Exercise requirements
A faithful copy of the data below is required, leaving out every picture.

======== Recorded data ========

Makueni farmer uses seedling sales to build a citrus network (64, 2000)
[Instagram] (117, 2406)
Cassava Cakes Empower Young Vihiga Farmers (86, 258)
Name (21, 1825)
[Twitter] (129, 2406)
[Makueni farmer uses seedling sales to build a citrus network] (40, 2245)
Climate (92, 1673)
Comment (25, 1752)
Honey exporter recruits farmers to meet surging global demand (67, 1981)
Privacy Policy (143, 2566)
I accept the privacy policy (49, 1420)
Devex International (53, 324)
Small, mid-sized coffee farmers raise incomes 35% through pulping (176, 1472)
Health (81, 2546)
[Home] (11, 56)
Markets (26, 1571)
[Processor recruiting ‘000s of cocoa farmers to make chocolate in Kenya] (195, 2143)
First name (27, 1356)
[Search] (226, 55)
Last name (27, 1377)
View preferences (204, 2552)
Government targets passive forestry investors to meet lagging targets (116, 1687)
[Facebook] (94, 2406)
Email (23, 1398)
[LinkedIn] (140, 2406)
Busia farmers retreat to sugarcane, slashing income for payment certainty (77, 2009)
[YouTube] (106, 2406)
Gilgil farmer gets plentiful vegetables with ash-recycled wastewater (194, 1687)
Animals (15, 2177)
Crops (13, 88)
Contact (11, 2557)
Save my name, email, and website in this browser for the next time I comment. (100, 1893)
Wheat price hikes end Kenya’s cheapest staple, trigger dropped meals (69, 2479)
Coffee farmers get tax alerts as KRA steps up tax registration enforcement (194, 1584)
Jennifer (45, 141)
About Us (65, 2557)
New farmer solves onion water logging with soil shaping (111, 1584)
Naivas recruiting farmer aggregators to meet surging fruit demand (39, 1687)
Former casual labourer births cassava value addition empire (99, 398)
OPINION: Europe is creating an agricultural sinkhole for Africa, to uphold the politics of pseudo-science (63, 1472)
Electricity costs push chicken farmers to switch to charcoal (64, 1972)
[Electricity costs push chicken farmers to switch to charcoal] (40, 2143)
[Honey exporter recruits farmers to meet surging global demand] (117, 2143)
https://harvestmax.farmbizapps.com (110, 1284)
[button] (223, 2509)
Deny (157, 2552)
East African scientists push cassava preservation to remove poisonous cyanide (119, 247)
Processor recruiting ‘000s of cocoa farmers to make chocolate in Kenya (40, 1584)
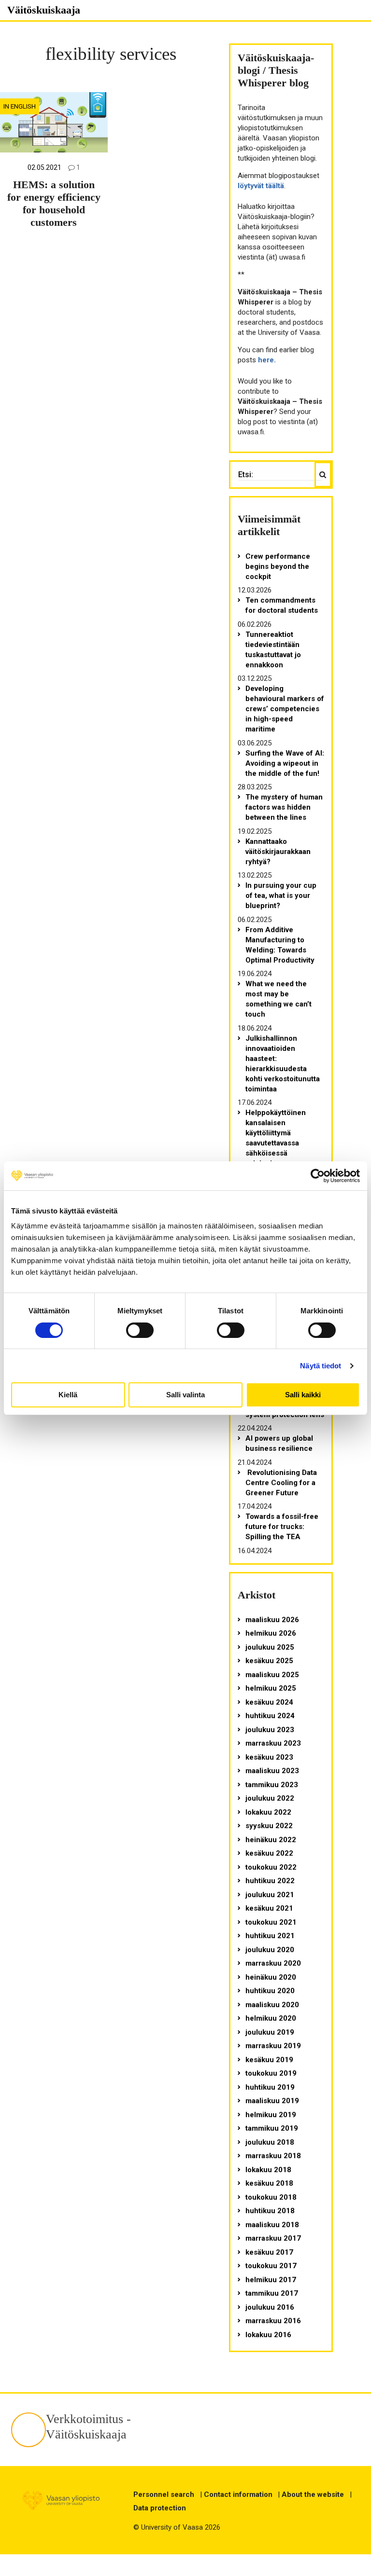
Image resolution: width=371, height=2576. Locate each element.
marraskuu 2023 (273, 1743)
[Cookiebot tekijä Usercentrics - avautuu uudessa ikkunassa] (317, 1176)
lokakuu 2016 (268, 2334)
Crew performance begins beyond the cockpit (277, 566)
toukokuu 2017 (271, 2265)
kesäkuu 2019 (269, 2059)
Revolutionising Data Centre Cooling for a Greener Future (281, 1482)
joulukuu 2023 (269, 1729)
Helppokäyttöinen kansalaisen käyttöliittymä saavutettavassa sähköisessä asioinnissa (275, 1138)
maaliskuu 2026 (272, 1619)
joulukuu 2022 (269, 1798)
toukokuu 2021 (271, 1922)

========

The completed task
Makueni farmer uses seedling sales to build a citrus network (64, 2000)
[Instagram] (117, 2406)
Cassava Cakes Empower Young Vihiga Farmers (86, 258)
Name (21, 1825)
[Twitter] (129, 2406)
[Makueni farmer uses seedling sales to build a citrus network] (40, 2245)
Climate (92, 1673)
Comment (25, 1752)
Honey exporter recruits farmers to meet surging global demand (67, 1981)
Privacy Policy (143, 2566)
I accept the privacy policy (49, 1420)
Devex International (53, 324)
Small, mid-sized coffee farmers raise incomes 35% through pulping (176, 1472)
Health (81, 2546)
[Home] (11, 56)
Markets (26, 1571)
[Processor recruiting ‘000s of cocoa farmers to make chocolate in Kenya] (195, 2143)
First name (27, 1356)
[Search] (226, 55)
Last name (27, 1377)
View preferences (204, 2552)
Government targets passive forestry investors to meet lagging targets (116, 1687)
[Facebook] (94, 2406)
Email (23, 1398)
[LinkedIn] (140, 2406)
Busia farmers retreat to sugarcane, slashing income for payment certainty (77, 2009)
[YouTube] (106, 2406)
Gilgil farmer gets plentiful vegetables with ash-recycled wastewater (194, 1687)
Animals (15, 2177)
Crops (13, 88)
Contact (11, 2557)
Save my name, email, and website in this browser for the next time I comment. (100, 1893)
Wheat price hikes end Kenya’s cheapest staple, trigger dropped meals (69, 2479)
Coffee farmers get tax alerts as KRA steps up tax registration enforcement (194, 1584)
Jennifer (45, 141)
About Us (65, 2557)
New farmer solves onion water logging with soil shaping (111, 1584)
Naivas recruiting farmer aggregators to meet surging fruit demand (39, 1687)
Former casual labourer births cassava value addition empire (99, 398)
OPINION: Europe is creating an agricultural sinkhole for Africa, to uphold the politics of pseudo-science (63, 1472)
Electricity costs push chicken farmers to switch to charcoal (64, 1972)
[Electricity costs push chicken farmers to switch to charcoal] (40, 2143)
[Honey exporter recruits farmers to meet surging global demand] (117, 2143)
https://harvestmax.farmbizapps.com (110, 1284)
[button] (223, 2509)
Deny (157, 2552)
East African scientists push cassava preservation to remove poisonous cyanide (119, 247)
Processor recruiting ‘000s of cocoa farmers to make chocolate in Kenya (40, 1584)
Image resolution: width=371, height=2576. Locate each element.
marraskuu 2023 (273, 1743)
[Cookiebot tekijä Usercentrics - avautuu uudessa ikkunassa] (317, 1176)
lokakuu 2016 (268, 2334)
Crew performance begins beyond the cockpit (277, 566)
toukokuu 2017 (271, 2265)
kesäkuu 2019 (269, 2059)
Revolutionising Data Centre Cooling for a Greener Future (281, 1482)
joulukuu 2023 (269, 1729)
Helppokäyttöinen kansalaisen käyttöliittymä saavutettavassa sähköisessä asioinnissa (275, 1138)
maaliskuu 2026 (272, 1619)
joulukuu 2022 (269, 1798)
toukokuu 2021 (271, 1922)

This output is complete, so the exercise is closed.